InferenceProcess#
- class dynode.infer.inference.InferenceProcess(*, numpyro_model: Callable[[SimulationConfig, Tuple[Array, ...] | Array | None], Solution], inference_prngkey: Array = Array([0, 8675314], dtype=uint32))#
Bases:
BaseModel
An Inference process for fitting a CompartmentalModel to data.
Meant to be an Abstract class for specific inference methods.
- __init__(**data: Any) None #
Create a new model by parsing and validating input data from keyword arguments.
Raises [ValidationError][pydantic_core.ValidationError] if the input data cannot be validated to form a valid model.
self is explicitly positional-only to allow self as a field name.
Methods
get_samples
([group_by_chain, ...])Get the posterior samples from the inference process.
infer
(**kwargs)Fit the numpyro_model to data using the inference process.
model_post_init
(context, /)This function is meant to behave like a BaseModel method to initialise private attributes.
to_arviz
()Return the results of a fit as an arviz InferenceData object.
Attributes
Configuration for the model, should be a dictionary conforming to [ConfigDict][pydantic.config.ConfigDict].
- model_config: ClassVar[ConfigDict] = {'arbitrary_types_allowed': True}#
Configuration for the model, should be a dictionary conforming to [ConfigDict][pydantic.config.ConfigDict].

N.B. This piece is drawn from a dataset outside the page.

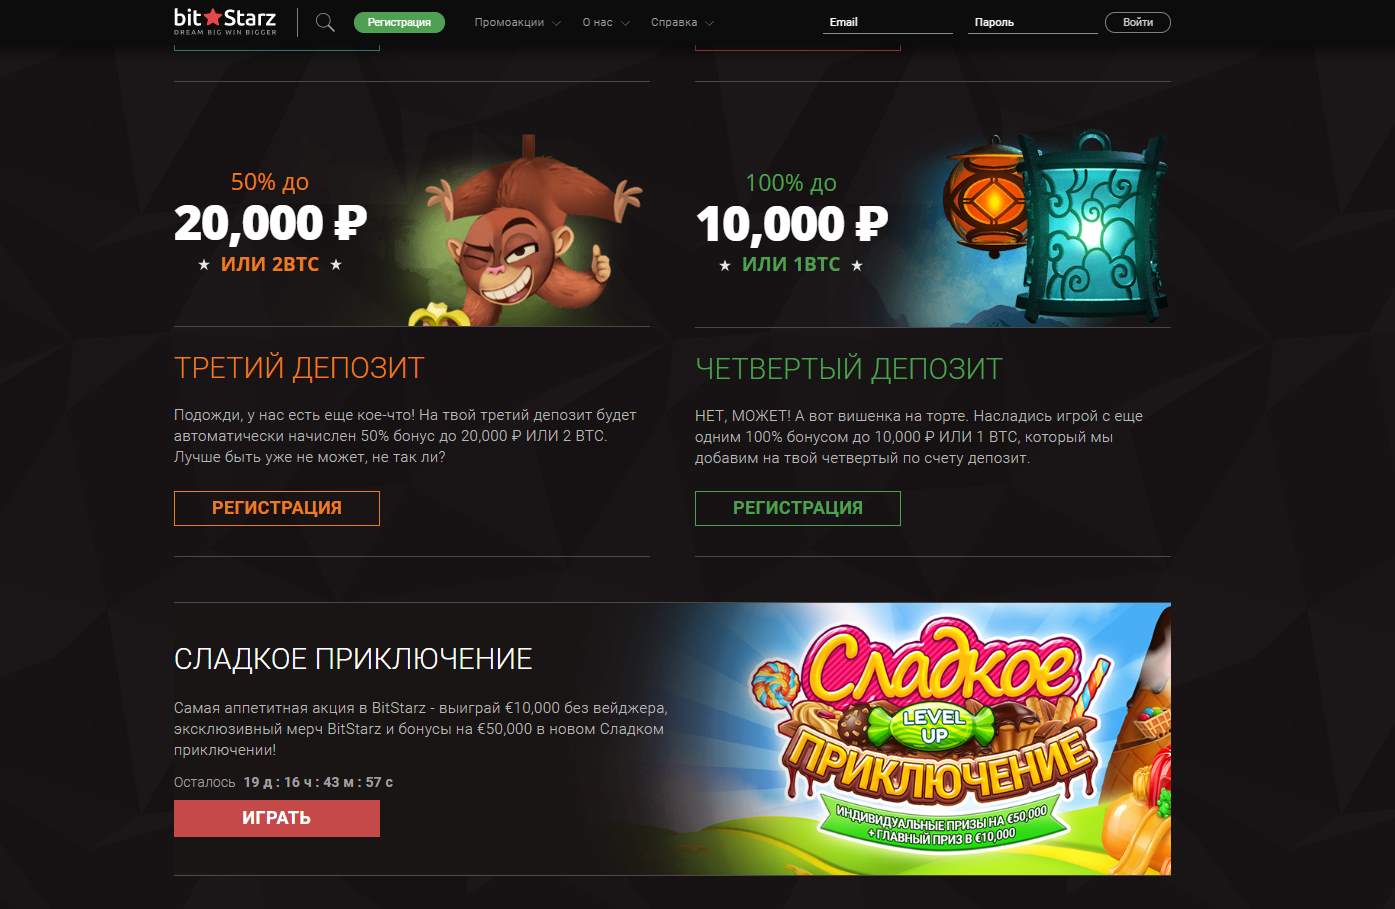Expand the Справка dropdown menu

[x=682, y=22]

- numpyro_model: Callable[[SimulationConfig, Tuple[Array, ...] | Array | None], Solution]#
- inference_prngkey: Array#
- _inference_complete: bool = ModelPrivateAttr(default=False)#
- _inferer: MCMC | SVI | None = ModelPrivateAttr()#
- _inference_state: HMCState | SVIRunResult | None = ModelPrivateAttr()#
- _inferer_kwargs: dict | None = ModelPrivateAttr(default=PydanticUndefined, default_factory=<function InferenceProcess.<lambda>>)#
- infer(**kwargs) MCMC | SVI #
Fit the numpyro_model to data using the inference process.

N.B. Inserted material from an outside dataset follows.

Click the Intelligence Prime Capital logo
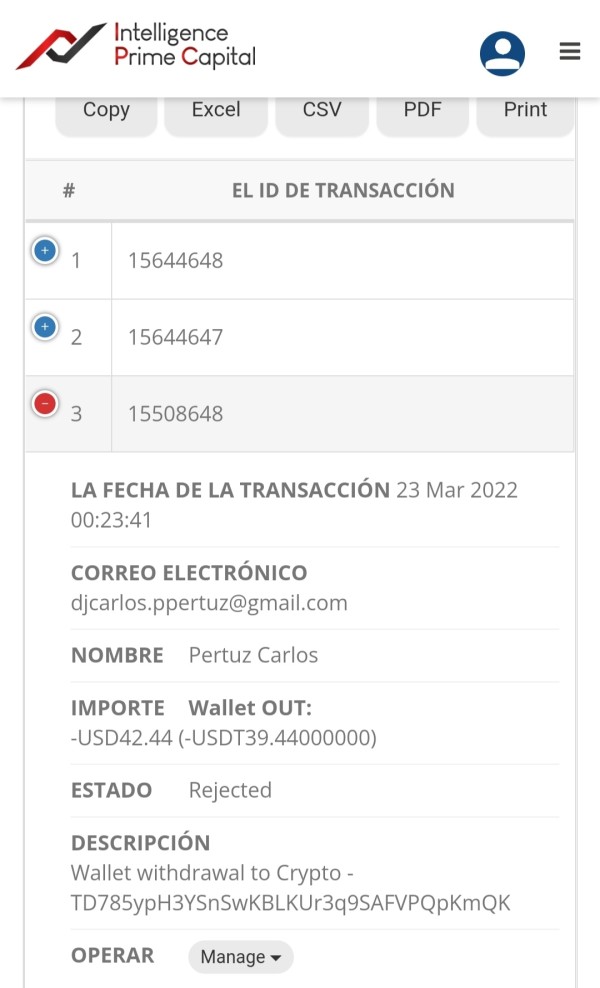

Additional keyword arguments are passed to the numpyro_model.
Returns#
- MCMC | SVI
The MCMC or SVI object used for inference.
- get_samples(group_by_chain=False, exclude_deterministic=True) dict[str, Array] #
Get the posterior samples from the inference process.
Parameters#
- group_by_chainbool
whether or not to group posterior samples by chain or not. Adds a leading dimension to return dict’s values if True. Does nothing if the inference_method does not support chains such as in SVI.

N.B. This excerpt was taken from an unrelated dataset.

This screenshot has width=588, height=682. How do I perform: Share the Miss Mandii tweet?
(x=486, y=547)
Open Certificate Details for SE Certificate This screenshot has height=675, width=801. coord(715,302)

- exclude_deterministicbool
whether or not to exclude parameters generated from numpyro.deterministic as keys in the returned dictionary, by default True.
Returns#
dict[str, Array] A dictionary of posterior samples, where keys are parameter sites and values are the corresponding samples, possibly arranged by chain/sample in the case of MCMC.
- to_arviz() InferenceData #
Return the results of a fit as an arviz InferenceData object.
Returns#
- arviz.InferenceData
arviz InferenceData object containing both priors and posterior_predictive.
Raises#
- AssertionError
if fitting has not yet been run via infer()
- _abc_impl = <_abc._abc_data object>#
- model_post_init(context: Any, /) None #
This function is meant to behave like a BaseModel method to initialise private attributes.
It takes context as an argument since that’s what pydantic-core passes when calling it.
- Args:
self: The BaseModel instance. context: The context.